Law & Order: UK is a joint venture between NBC Universal and Kudos, the company behind classics like Hustle or Life on Mars, or one of the most interesting British television series of 2008: The Fixer. The cast is all-star: Bradley Walsh (Coronation Street), Ben Daniels (The State within), Jamie Bamber (Battlestar Galactica), Harriet Walter (Sense and Sensibility), Bill Paterson (Sea of Souls)... and Freema Agyeman, who must have a lot of look-alike cousins in every UK tv show. And Chris Chibnall (Torchwood), as lead writer, has been given the suicidal task to transpose Law & Order for Brit audiences.

LOW ON ORDER

The problem is that Law & Order is probably the least transposable show in the world. Part police procedural, part court drama, it is one of the most instrinsicly American production ever made. From the ambiance reminiscent of Kojak or Homicide: Life in the Street to the so specific US legal procedure that impregnates occidental culture to the point that, in France, judges are often wrongly called "Your Honor". Worse, when you buy a format, you buy its elements: here, the intro (« In the criminal justice system, the people are represented by two separate yet equally important groups... »), the famous "Dum Dum" sound, or these so nineties on-screen captions with the place and the hour. Take these gimmicks outside the shows devised so brilliantly by Dick Wolf, add actors who try to replicate the attitudes or mannerisms of their US counterparts, and the risk is to obtain a Dead Ringers parody.

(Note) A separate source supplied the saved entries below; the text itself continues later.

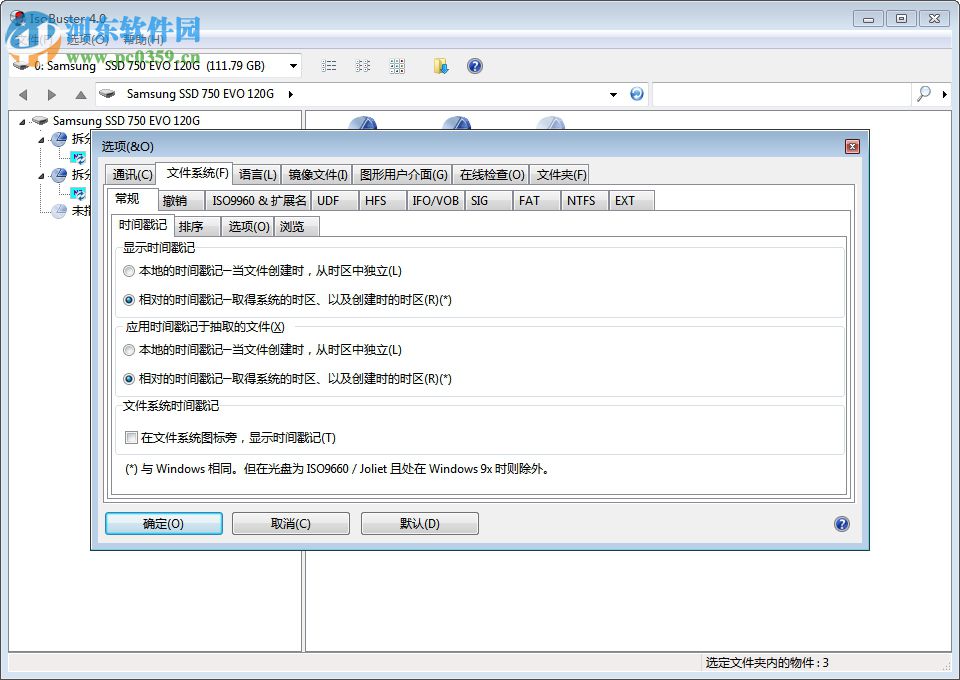This screenshot has width=960, height=680.
Task: Click the 默认(D) defaults button
Action: click(x=419, y=523)
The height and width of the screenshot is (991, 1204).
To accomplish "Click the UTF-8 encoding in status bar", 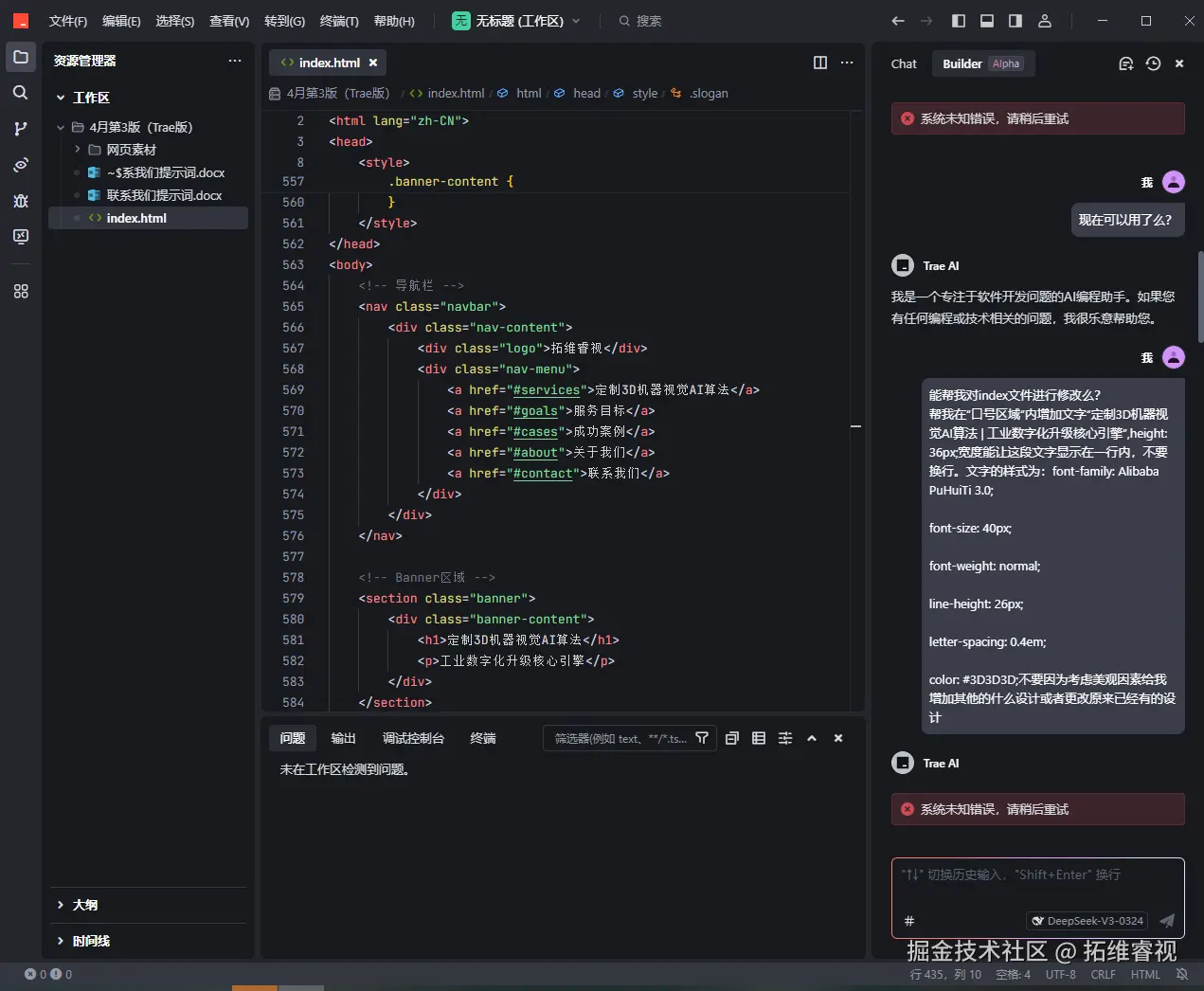I will point(1060,974).
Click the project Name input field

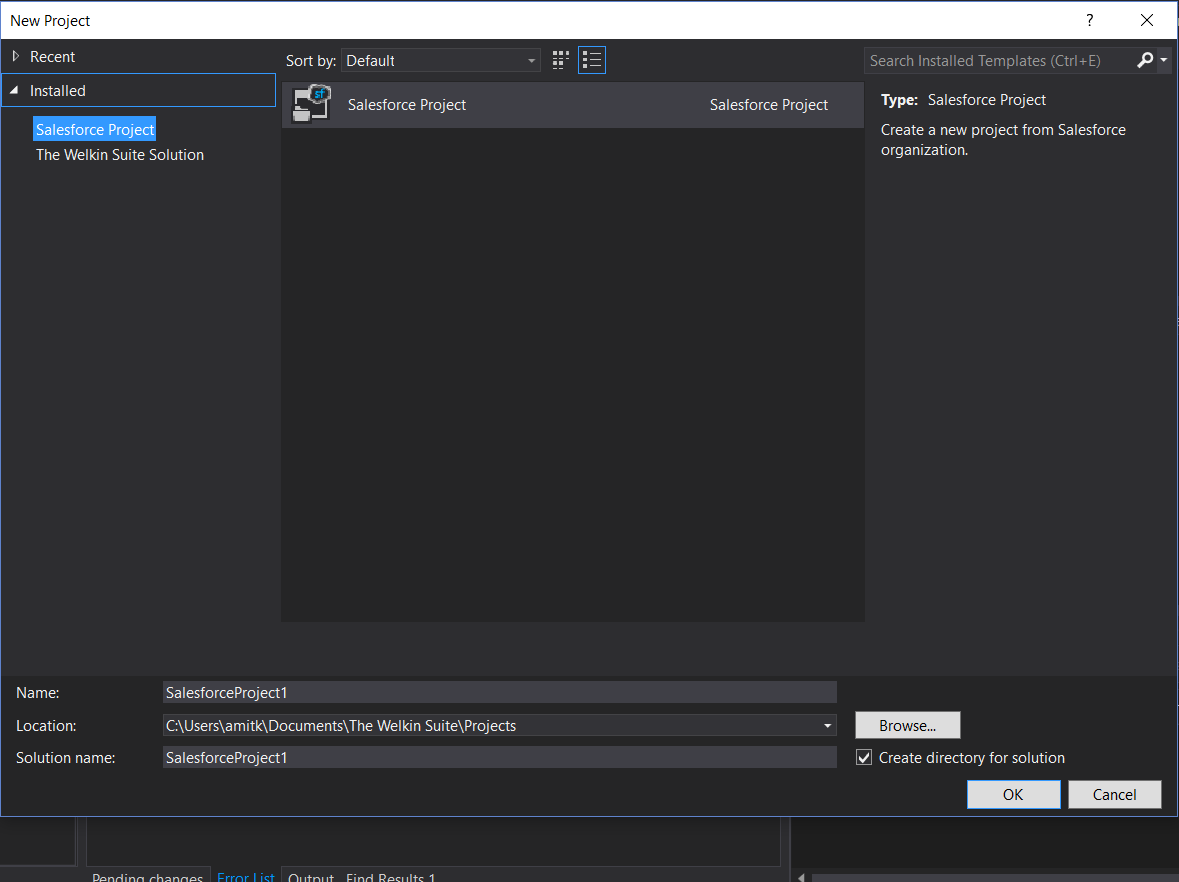pos(499,692)
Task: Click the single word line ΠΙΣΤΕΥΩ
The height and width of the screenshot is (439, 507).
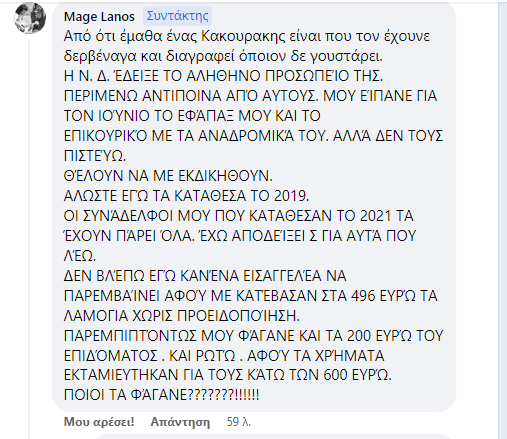Action: tap(95, 156)
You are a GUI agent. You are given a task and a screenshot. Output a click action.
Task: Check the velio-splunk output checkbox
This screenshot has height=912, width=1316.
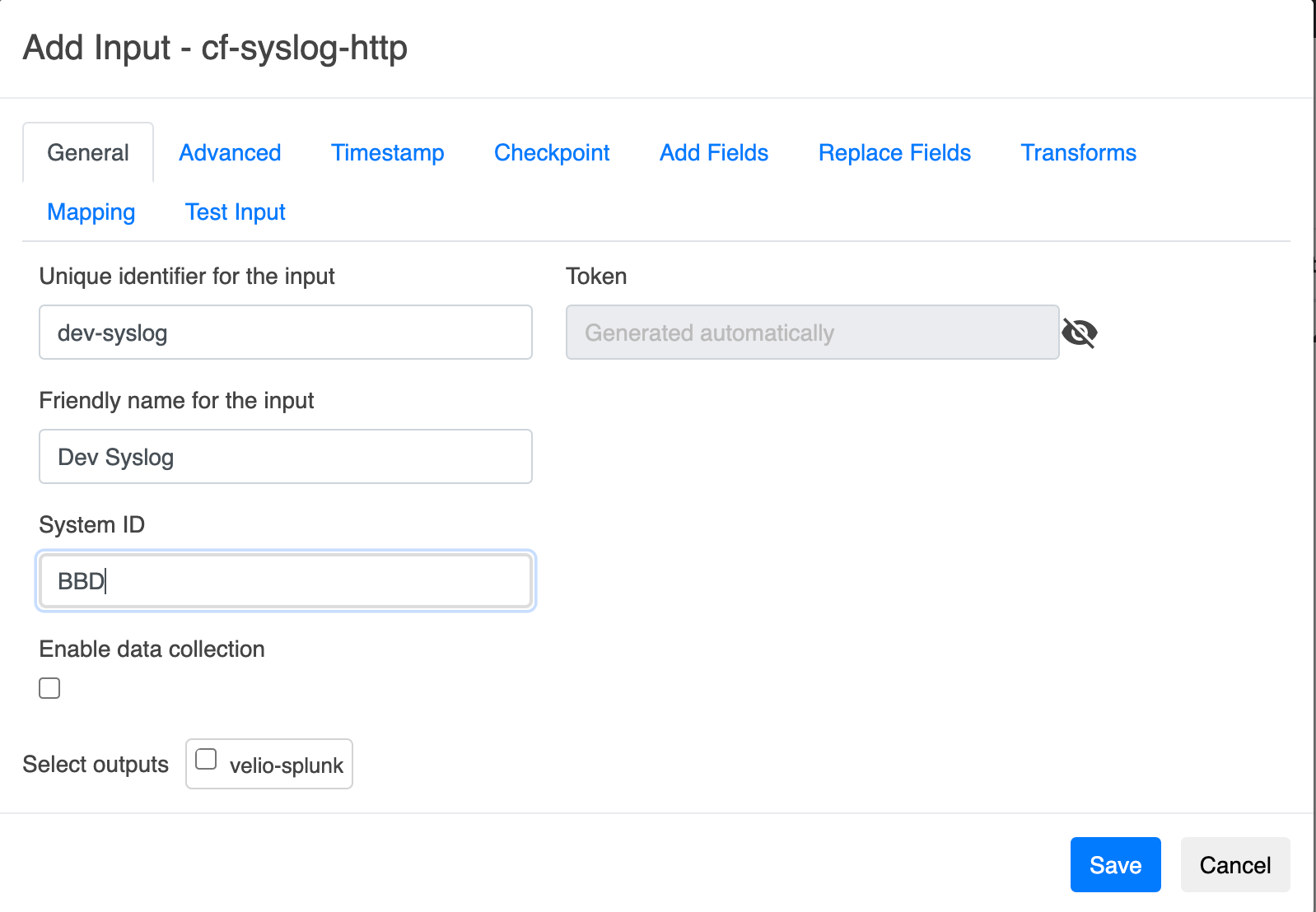(x=206, y=760)
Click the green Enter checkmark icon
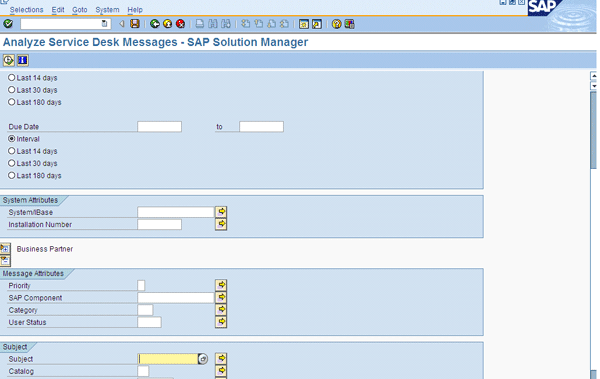 [8, 24]
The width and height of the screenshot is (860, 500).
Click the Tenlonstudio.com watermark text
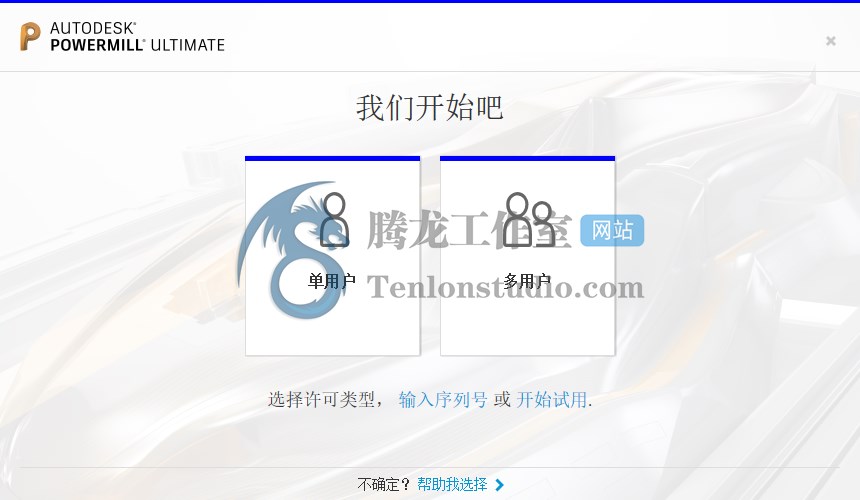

More lethal, ITV (2) should have taken care of what happened in France, as the main complain about Paris Enquêtes criminelles was the mandatory carbon copy of the original stories, seen and re-ran before the premiere of the French version. This xerox syndrom was also one of the weaknesses of the French RIS, like your humble servant pointed out in the French version of this blog, and when TF1 decided to show the excellent Italian RIS on wednesday afternoons (four years after the French adaptation) it bombed in indifference.

In December I wrote « The nomination for the "Suicide Squad Award" goes to Law & Order: UK » (http://tattard2.blogspot.com/2008/12/itv-winter-spring-season-bbc-or-bust.html). At least there's a classy "West-wingesque" (huh? I thought the main idea was to make Law & Order British) theme intro, and I read Juliet Aubrey (Primeval) guest-stars in an episode. « Sure she did it, Guv».

(1) The villain from the movie The 6th Day.